**SOURCE EXTRACT:**
Clarification of Question by pige-ga on 02 Mar 2006 10:52 PST I should also add that I have looked at a document called "Exporting EndNote Records to MS Access and Importing Endnote Records From Access Using Tab Delimited Files in Both Directions" by Robert Gear. While this is very close to what I want, I still have to work through Endnote to get to my final result (i.e., I still have to import my text files (originally from FACTIVA) into endnote then export to access. My goal, again, is to go directly from the text file to excel, access, or spss.
Request for Question Clarification by hammer-ga on 02 Mar 2006 10:58 PST Is this a one time need, or do you need to process these files periodically? Do you prefer Excel or Access? Which version do you have? - Hammer
Request for Question Clarification by hammer-ga on 08 Mar 2006 09:02 PST Pige, Could you post a piece of the actual file someplace where we can get it? It's difficult to test parsing code without a real sample of what is being parsed. - Hammer

Answer

There is no answer at this time.

Comments

Subject: Re: Converting row-based text files into excel, access or spss
From: dmrmv-ga on 03 Mar 2006 09:54 PST

Your second example header list above doesn't include the "CY" field.
Are the headers always the same (number and order) or do they in fact
vary?

Subject: Re: Converting row-based text files into excel, access or spss
From: dmrmv-ga on 03 Mar 2006 21:13 PST

At the end of this comment is a Python program that does most of what
you want. It will parse all .txt files in the folder in which it is
run, and output a single file, index.csv, with the headers converted
into rows. Excel and Access will both import .csv (comma separated
value) files. Given your headers it will produce (where EOL is the end
of the line ie CR/LF pair in Wintel):

SE,HD,WC,PD,SN,SC,PG,LA,CY (EOL)
Editorial,Solace without substance,593 words,29 December 1977,The
Globe and Mail,GLOB,P6,English,All material copyright Thomson Canada
Limited or its licensors. All rights reserved.(EOL)
Editorial,An $11 billion challenge,552 words,1 March 1978,The Globe
and Mail,GLOB,P6,Englis,(EOL)

Note the truncation of the last line is because you didn't have the CY
field in the second example, and of course the program becomes much
more complex if you don't always have the same fields. You should be
prepared to pay much more in that case.

This is a minimal implementation, and doesn't do the stripping of the
" words" in the WC column because that is a fairly trivial addition
and would make reading the code more difficult (it would also be easy
to do in Excel or Access afterward). It also hard-codes the order of
headers that you used to create the header row in the output file. I
have loaded the resulting .csv file into Excel and it works fine.

**REQUIRED ACTIONS:**
a) In the forum thread on converting row-based text files, why does the Python program not strip " words" from the WC column?
b) Pick up the forum thread on converting row-based text files after its final sentence and keep it going.

**DATASET ENTRIES:**
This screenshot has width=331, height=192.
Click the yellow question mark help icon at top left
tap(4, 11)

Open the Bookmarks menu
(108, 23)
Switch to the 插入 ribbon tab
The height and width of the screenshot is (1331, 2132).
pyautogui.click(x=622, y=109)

**RESULTS:**
a) Stripping " words" is a fairly trivial addition that would make the code harder to read, and it is easy to do in Excel or Access afterward.

b)
Also, I am not a Google researcher so I can't make this an answer, and
this will allow a researcher to provide a completely functional answer
and fairly earn the money you have posted. To run this program you
will have to have an implementation of the Python programming language
on your computer; you can download from python.org.

I'm teaching myself Python and when I saw this question I contemplated
how I would do it in C, in which I am fairly proficient, and then
Python, which I am interested in learning because I have an expanded
need to process text files. I can tell you that to do this in C would
have taken me much longer, but I haven't used C much for manipulating
text files so I haven't built any libraries that would have helped
either. If I had to use Python to program an analytical instrument
through a serial port it would take me longer than in C, I'm sure.

Anyway, the above editorial is the price you pay for getting the code.
Snip out all of the lines between the Begin------- and end-------
lines and paste into a file called 'parseit.py', then issue the
command 'python parseit.py' in the folder where your .txt files are.

Begin Parseit.py -------------------------------------
import glob

def parsefile( filename, ofile ):

  ifile = open( filename, 'r' )
  writeline = ""
  print filename
  
  for i in range(0,9):
    templine = ifile.readline()[:-1]
    print '\t' + templine
    writeline = writeline + ( templine[3:].strip() + ',' )
    	
  writeline = writeline[:-1] + '\n'
  ofile.write( writeline )
  ifile.close()

filelist = glob.glob( '*.txt' ) #This is where the target files are read

filenum = len( filelist)

ofile = open( 'index.csv', 'w')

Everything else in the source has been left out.